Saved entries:
------------------------------------

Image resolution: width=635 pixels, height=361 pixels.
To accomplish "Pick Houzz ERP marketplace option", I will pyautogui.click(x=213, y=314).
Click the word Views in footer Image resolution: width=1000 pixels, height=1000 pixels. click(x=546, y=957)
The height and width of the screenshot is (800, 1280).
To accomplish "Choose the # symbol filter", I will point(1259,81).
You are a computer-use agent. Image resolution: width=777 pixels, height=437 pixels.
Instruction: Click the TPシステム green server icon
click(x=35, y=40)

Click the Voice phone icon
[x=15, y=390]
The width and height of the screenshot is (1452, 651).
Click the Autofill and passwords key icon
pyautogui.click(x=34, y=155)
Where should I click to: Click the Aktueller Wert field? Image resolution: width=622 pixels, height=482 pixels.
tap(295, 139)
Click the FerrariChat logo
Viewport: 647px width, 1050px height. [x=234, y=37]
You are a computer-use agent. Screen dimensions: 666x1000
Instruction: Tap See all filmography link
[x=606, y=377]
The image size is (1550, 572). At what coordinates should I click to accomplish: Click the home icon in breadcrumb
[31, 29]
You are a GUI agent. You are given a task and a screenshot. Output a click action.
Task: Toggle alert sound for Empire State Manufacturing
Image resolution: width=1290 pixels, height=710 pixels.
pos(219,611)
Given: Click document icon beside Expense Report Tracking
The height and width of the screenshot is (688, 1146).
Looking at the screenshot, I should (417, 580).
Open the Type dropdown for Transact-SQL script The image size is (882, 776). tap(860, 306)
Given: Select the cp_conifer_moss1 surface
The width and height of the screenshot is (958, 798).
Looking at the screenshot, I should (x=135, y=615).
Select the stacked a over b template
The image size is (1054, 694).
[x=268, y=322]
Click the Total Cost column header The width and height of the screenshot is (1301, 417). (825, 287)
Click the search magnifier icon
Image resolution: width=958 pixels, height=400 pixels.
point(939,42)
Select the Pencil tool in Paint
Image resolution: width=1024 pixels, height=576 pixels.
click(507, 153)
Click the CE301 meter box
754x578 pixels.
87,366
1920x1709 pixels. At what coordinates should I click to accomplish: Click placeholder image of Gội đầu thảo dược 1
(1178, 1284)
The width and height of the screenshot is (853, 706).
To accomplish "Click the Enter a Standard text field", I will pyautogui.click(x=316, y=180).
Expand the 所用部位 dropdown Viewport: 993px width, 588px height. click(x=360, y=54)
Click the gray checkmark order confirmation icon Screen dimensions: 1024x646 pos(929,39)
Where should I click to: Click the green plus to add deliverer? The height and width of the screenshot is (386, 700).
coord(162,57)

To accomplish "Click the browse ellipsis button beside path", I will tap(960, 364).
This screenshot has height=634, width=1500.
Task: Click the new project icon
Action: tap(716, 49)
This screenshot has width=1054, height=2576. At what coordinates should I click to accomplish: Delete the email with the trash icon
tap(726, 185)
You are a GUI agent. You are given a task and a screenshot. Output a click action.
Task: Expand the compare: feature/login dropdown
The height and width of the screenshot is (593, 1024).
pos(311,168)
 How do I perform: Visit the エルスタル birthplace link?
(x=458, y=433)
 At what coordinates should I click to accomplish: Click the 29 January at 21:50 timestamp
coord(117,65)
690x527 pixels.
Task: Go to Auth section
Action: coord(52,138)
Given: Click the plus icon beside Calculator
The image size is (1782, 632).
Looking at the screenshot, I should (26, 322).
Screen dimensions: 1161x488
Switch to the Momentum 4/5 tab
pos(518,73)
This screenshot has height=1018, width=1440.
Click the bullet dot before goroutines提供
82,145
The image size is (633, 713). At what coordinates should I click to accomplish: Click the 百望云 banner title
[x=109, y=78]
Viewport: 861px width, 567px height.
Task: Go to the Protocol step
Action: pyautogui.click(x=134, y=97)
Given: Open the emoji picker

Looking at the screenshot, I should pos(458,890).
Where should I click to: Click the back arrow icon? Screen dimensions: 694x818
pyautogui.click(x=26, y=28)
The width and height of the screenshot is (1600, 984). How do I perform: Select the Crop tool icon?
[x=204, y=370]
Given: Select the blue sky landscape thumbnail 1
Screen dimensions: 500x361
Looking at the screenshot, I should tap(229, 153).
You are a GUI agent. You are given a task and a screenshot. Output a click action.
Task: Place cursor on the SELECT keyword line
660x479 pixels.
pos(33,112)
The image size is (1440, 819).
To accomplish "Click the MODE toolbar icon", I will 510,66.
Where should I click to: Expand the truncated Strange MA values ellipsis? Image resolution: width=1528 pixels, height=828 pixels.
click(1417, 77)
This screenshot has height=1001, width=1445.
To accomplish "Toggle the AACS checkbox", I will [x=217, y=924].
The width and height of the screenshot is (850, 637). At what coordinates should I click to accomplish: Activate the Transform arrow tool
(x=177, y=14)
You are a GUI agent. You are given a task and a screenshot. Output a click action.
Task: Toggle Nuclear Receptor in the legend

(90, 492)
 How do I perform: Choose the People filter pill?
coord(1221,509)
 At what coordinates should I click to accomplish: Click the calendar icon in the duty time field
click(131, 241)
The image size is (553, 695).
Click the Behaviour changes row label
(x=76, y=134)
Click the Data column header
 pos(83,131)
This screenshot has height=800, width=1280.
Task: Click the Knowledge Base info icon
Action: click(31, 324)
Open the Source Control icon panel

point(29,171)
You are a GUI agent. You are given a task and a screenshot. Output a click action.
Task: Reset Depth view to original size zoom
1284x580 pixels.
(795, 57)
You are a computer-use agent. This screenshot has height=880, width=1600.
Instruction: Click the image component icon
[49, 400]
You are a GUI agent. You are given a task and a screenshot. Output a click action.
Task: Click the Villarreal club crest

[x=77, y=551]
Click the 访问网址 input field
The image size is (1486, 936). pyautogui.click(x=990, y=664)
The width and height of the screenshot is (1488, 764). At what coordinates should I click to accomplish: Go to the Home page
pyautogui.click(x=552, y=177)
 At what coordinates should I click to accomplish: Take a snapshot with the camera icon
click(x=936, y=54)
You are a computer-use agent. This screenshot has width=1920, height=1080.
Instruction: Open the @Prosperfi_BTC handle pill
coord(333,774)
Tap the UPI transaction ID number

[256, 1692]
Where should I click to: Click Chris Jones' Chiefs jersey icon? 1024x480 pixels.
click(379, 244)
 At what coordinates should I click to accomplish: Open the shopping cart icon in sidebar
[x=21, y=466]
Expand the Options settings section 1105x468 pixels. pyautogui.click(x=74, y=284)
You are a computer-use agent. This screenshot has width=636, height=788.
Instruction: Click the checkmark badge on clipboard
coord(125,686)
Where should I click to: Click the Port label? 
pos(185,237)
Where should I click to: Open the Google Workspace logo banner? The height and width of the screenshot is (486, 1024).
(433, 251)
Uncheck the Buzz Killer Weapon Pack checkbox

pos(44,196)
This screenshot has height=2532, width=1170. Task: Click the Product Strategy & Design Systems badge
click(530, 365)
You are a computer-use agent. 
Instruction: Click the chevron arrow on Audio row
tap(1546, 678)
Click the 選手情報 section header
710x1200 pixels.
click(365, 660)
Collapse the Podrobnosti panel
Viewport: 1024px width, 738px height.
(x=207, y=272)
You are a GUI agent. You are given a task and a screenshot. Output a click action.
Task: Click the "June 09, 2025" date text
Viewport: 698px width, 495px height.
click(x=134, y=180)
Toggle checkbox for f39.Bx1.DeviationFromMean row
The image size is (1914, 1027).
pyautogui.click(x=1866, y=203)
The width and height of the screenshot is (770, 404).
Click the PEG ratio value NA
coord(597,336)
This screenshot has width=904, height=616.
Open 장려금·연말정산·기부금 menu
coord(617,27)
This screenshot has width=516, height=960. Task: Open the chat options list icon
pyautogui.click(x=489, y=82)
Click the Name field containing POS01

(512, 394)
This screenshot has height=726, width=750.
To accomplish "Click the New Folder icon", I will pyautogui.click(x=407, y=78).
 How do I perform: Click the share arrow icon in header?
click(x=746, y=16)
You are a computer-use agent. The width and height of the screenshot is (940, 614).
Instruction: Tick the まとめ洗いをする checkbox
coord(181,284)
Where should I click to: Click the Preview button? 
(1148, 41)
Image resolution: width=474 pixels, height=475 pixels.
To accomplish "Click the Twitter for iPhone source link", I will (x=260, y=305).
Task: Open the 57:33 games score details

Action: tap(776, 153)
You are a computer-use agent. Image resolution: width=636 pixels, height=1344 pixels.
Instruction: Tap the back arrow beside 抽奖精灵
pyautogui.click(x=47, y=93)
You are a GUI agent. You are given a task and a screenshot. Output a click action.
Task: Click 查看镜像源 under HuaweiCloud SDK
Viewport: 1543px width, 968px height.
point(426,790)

------------------------------------

What are the lines from the one with "You are a computer-use agent. The" through the last line of the records above? Quote them exactly and add nothing.

You are a computer-use agent. The width and height of the screenshot is (940, 614).
Instruction: Tick the まとめ洗いをする checkbox
coord(181,284)
Where should I click to: Click the Preview button? 
(1148, 41)
Image resolution: width=474 pixels, height=475 pixels.
To accomplish "Click the Twitter for iPhone source link", I will (x=260, y=305).
Task: Open the 57:33 games score details

Action: tap(776, 153)
You are a computer-use agent. Image resolution: width=636 pixels, height=1344 pixels.
Instruction: Tap the back arrow beside 抽奖精灵
pyautogui.click(x=47, y=93)
You are a GUI agent. You are given a task and a screenshot. Output a click action.
Task: Click 查看镜像源 under HuaweiCloud SDK
Viewport: 1543px width, 968px height.
point(426,790)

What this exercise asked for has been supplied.